In an instant, I was brought back to a memory from years ago. One winter weekend, I’d gone away with a partner to spend a few days in a trailer at a remote park. We arrived only to discover that there was no power. I remember feeling afraid, overwhelmed and resistant. I felt paralyzed by the idea that without electrical power (the only kind I’d ever relied on) this would be both uncomfortable and unsafe. I wanted to turn around and go home. I had no idea how we would manage to do anything, let alone the most important thing, to stay warm. We had to find an alternate source of power but there was none to be found.
At some point, I considered the possibility that I didn’t have to rely solely on electricity. I considered the fact that many people had survived for centuries before me, without electricity. Somehow, I was able to believe that an alternate source of “power” might have the ability to accomplish the desired outcome.

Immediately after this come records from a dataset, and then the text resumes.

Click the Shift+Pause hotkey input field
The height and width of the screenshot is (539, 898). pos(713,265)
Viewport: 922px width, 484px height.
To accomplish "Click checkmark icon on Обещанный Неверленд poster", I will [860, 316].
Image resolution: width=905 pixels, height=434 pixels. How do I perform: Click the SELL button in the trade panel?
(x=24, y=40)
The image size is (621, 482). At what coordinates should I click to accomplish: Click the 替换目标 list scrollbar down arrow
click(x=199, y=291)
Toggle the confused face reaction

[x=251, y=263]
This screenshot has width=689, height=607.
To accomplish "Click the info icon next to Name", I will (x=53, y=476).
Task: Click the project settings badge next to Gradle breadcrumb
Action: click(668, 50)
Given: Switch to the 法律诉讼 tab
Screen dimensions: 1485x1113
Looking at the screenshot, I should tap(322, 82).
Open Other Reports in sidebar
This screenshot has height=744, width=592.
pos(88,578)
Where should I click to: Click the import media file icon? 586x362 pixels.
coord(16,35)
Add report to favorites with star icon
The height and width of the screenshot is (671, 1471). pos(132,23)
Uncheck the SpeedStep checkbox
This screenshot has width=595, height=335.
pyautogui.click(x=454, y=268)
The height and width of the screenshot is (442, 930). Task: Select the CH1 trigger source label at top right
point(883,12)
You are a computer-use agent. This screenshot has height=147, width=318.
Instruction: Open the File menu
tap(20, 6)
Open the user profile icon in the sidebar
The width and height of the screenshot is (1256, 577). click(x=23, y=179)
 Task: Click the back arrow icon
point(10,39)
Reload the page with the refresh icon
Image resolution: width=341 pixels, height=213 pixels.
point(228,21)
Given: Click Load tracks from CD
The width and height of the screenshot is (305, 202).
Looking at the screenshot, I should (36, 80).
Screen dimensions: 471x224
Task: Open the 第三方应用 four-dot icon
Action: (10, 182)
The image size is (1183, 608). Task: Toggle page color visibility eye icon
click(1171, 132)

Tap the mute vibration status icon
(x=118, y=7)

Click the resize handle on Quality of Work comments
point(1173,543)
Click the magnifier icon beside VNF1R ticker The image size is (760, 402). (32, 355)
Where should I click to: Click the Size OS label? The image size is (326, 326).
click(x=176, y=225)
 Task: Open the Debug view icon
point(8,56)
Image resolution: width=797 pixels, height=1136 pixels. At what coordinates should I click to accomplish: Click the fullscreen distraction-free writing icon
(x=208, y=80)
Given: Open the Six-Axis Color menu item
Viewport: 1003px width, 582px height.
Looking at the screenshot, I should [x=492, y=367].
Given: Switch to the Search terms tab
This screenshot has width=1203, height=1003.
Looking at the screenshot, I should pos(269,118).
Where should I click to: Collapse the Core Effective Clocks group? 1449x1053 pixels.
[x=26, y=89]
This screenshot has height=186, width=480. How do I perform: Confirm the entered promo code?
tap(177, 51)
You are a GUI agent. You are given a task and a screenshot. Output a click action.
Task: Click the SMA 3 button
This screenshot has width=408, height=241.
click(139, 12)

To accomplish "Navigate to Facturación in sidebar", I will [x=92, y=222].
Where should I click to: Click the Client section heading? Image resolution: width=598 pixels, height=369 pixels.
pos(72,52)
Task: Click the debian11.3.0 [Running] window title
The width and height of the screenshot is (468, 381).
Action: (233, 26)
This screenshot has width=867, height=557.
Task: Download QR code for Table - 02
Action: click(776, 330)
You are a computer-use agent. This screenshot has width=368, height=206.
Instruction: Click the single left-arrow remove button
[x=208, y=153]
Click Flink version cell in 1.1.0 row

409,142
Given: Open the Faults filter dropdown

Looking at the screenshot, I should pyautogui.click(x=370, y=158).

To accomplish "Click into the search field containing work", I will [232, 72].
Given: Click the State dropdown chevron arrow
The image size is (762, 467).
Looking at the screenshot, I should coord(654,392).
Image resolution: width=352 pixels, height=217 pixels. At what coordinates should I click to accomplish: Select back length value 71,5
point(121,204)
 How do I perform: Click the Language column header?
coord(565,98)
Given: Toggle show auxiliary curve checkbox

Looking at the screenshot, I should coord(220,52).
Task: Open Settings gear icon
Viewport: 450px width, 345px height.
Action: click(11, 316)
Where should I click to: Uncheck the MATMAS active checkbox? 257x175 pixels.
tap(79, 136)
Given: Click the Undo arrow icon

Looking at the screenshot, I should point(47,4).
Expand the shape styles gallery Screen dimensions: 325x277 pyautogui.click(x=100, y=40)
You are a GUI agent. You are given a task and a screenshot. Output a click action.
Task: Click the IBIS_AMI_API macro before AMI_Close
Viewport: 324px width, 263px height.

With just enough dry wood, we lit a fire to cook enough food. We made a tiny enclosure and slept in the kitchen, keeping a single gas stove burner lit for warmth. We melted fresh snow to wash up. For the first time, I experienced the complete and utter silence of a still winter morning. In the day, we walked miles of vacant land, all at once experiencing the warmth of the sun and the biting cold of the wind. At night we played board games, by candlelight.
What began as despair for “having no power”, led to a belief in something I’d never considered before, which led to a willingness to stay and an attempt to salvage the weekend. Not only was my weekend salvaged, it was one of the best weekends of my life, igniting my spiritual flame in new and unexpected ways.
My recovery began just like that weekend at the trailer. When it came to solving my problems with food, I believed there was only one power available to me, my own. Without access to enough willpower, I had no idea how I would manage.
Thankfully, at some point, I accepted that I have no more power over my addiction than I do over the supply of electricity in a remote park. As a food addict, I am powerless over food. But beyond that, as a human being, I am repeatedly faced with lack of power. There are moments when I feel exhausted. There are moments when I feel lazy. There are moments when I feel sad, scared or confused. There are moments, no matter how fleeting, when I simply must acknowledge that I do not have the power I need to deal with certain circumstances. When this happens, the only answer for me, is to connect to another source of power. Sometimes I meditate, which connects me to a personal higher power. Sometimes I call someone, which connects me to the power of a strong, supportive community. And sometimes, I gain power by plugging into “an outside source” such as listening to music, basking in a beam of sunlight, or watching old videos of my beloved pug Benny.
Recovery is like that weekend at the trailer, it opened my world to an existence that I had never lived before… one that I would have missed out on, had I continued to run my life on (what I thought was) the only reliable source of power.
May you always find and connect with the power you need and may you in turn, be a loving source of power for others.